The company set a share price range of $7 to $9, Caldera Systems said in a filing with the Securities and Exchange Commission today. The company, which first filed in January to go public, expects to sell 5 million shares.
Caldera Systems is one of the four best-known sellers of the Linux operating system, which last year grew to become the second most popular operating system for servers after Windows NT, according to International Data Corp. Linux also competes with Unix, of which Linux is a clone. But Linux isn't as mature as Unix for heavy-duty servers.
Caldera Systems had revenue of $553,000 for the quarter ended Jan. 31, 2000, a slight increase over the $538,000 garnered in the same quarter a year ago, the company said.
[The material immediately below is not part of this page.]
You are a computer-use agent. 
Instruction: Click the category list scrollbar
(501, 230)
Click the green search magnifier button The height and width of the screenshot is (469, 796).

The company had a net loss of $5.5 million for the quarter, compared to a net loss of $992,000 the same quarter the year before.
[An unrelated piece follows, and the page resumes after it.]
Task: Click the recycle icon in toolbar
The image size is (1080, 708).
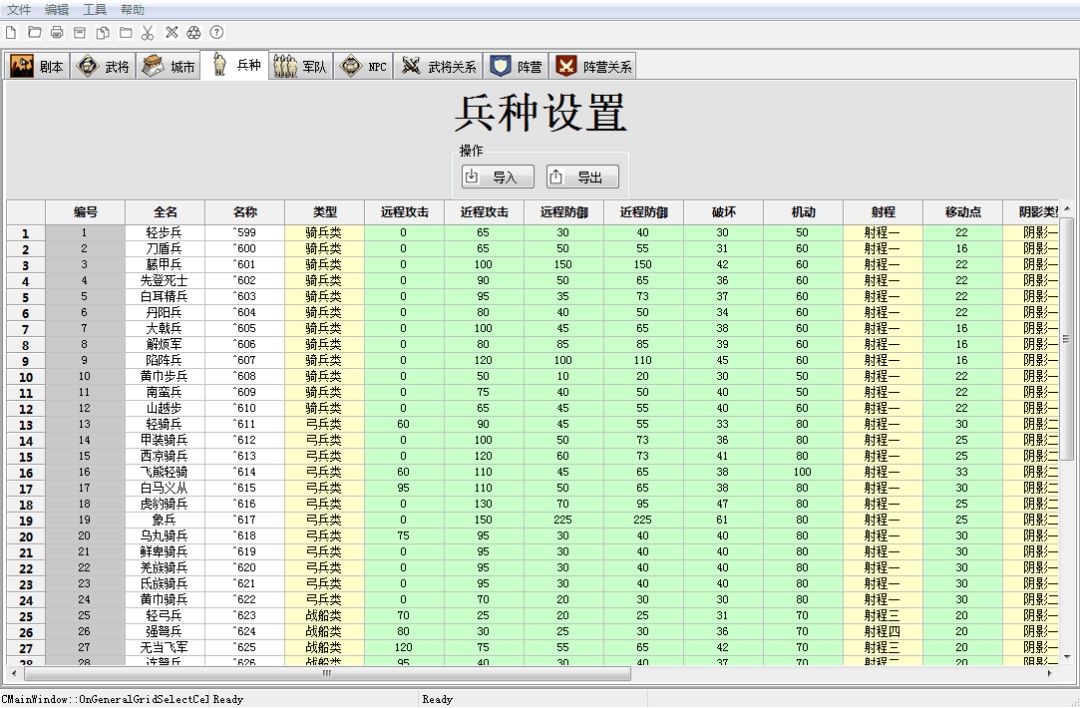Action: click(194, 32)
Linux can be obtained for free over the Internet, so companies selling it typically provide enhancements beyond the basic software in their business plans. Enhancements include services such as customization or installation, convenience in the form of instruction manuals and CD-ROMs, or integration of Linux with other software. Caldera Systems aims to package its version of Linux along with e-commerce software and to make its version of Linux particularly good for special-purpose servers.
Because Linux is collectively created by open-source programmers all over the world who share their software improvements, Linux companies going public have undertaken "directed share" programs to reward those programmers. Caldera Systems is no exception, reserving up to 10 percent of the shares being offered in the IPO, the company said. "We currently expect that a majority of these shares will be offered to directors, officers, employees, business associates, open-source software developers and other persons who we believe have contributed to the success of the open-source software community and to the growth of Caldera Systems," the company said.
Caldera, though, has updated the process to include non-U.S. programmers who haven't been able to participate in past IPOs.
Red Hat, a seller of Linux that held an IPO in August, was the first Linux company to go public. Two others, hardware manufacturer VA Linux Systems and Linux and programming information site Andover.Net, went public in December, but VA now is acquiring Andover.Net. Cobalt Networks, which builds special-purpose servers using Linux, went public in November. Server maker eSoft also uses Linux in its products.
More Linux-related IPOs are in the pipeline. Linuxcare, which sells services such as customization, training or Linux software development, filed to go public shortly after Caldera Systems. Planning to go public later this year are Lineo, which sells Linux and associated software for sub-PC computing devices, and CyberNet Systems, which sells software for Linux-based specialized servers.
SuSE, based in Germany and one of the four best-known companies selling Linux, is another possibility. Though spokesman Carter Kohlmayer declined to comment on whether the company planned an IPO, he said if it did, the offering would likely involve both the U.S. and European markets.
TurboLinux, which sells Linux tuned to work with specific software, and Atipa, which like VA Linux Systems sells Linux computers and services, also are IPO possibilities.
Caldera Systems expects to trade under the symbol CALD on the Nasdaq market. Underwriters of the IPO are FleetBoston Robertson Stephens, Bear, Stearns & Co., Soundview Technology Group and First Security Van Kasper.